A large crowd of people had gathered in the street, curious to catch a glimpse of their possible future princess. ‘Are you ready?’ Aksel frowned as he glanced at her tense face. She took a deep breath, and he noticed that her hand shook slightly as she checked that her hearing aids were in place. Her nervousness surprised him. After all, she was a professional actor and was used to being the focus of attention.
A cheer went up from the crowd when the chauffeur opened the car door and Aksel emerged and turned to offer his hand to Mina as she stepped onto the pavement. For a second she seemed to hesitate, as if she was steeling herself, but then she flashed him a bright smile that somehow failed to reach her eyes.
‘Wave,’ he murmured as they walked up the steps of the hotel.
Feeling a fraud, Mina lifted her hand and waved, and the crowd gave another loud cheer. ‘I can’t believe so many people have come out on a freezing night,’ she muttered. ‘Clearly your subjects are keen for their prince to marry, but it feels wrong to be tricking people into thinking I might be your future bride when we both know that I’ll be leaving Storvhal soon and we will never see each other again.’
There was no chance for Aksel to reply as they entered the hotel and were greeted by the head of the fund-raising committee, but during the five-course dinner he could not dismiss Mina’s comment.

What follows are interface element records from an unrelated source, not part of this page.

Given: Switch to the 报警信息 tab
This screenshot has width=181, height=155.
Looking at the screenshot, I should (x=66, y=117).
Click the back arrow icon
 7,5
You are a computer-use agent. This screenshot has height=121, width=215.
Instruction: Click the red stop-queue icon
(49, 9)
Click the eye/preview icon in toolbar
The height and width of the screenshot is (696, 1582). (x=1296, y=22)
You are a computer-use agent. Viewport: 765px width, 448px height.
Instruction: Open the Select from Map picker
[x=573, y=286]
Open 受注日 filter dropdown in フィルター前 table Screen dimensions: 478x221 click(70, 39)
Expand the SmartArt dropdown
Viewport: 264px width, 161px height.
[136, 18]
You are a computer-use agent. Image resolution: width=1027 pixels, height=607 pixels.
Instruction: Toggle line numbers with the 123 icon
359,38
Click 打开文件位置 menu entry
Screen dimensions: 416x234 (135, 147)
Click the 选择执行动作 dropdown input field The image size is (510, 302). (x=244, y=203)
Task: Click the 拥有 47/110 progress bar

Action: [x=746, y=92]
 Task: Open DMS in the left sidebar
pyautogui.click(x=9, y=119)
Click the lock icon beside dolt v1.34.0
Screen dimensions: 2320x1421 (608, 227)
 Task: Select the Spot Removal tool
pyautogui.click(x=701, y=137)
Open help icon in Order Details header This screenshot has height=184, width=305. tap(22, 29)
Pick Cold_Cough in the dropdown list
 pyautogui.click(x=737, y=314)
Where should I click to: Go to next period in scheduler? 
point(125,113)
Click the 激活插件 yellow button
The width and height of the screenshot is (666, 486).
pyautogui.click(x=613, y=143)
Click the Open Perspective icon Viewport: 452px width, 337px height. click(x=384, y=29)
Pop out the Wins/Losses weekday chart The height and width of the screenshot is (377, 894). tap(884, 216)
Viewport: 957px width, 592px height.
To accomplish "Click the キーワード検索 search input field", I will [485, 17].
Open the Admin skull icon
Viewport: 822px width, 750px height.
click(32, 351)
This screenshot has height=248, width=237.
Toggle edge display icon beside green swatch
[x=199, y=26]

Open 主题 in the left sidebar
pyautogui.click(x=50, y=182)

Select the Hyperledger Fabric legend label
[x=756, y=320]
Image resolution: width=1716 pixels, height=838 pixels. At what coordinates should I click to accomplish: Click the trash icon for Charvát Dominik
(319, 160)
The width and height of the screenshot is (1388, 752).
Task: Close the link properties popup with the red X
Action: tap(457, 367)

He glanced at her sitting beside him. She was playing the part of his possible future fiancée so well that everyone in the room was convinced she would be Storvhal’s new princess. Helvete, every time she leaned close to him and gave him a sensual smile that heated his blood he had to remind himself that she was pretending to be in love with him. Her performance was faultless, yet he was becoming increasingly certain that it was a performance and the woman on show tonight was not the real Mina Hart.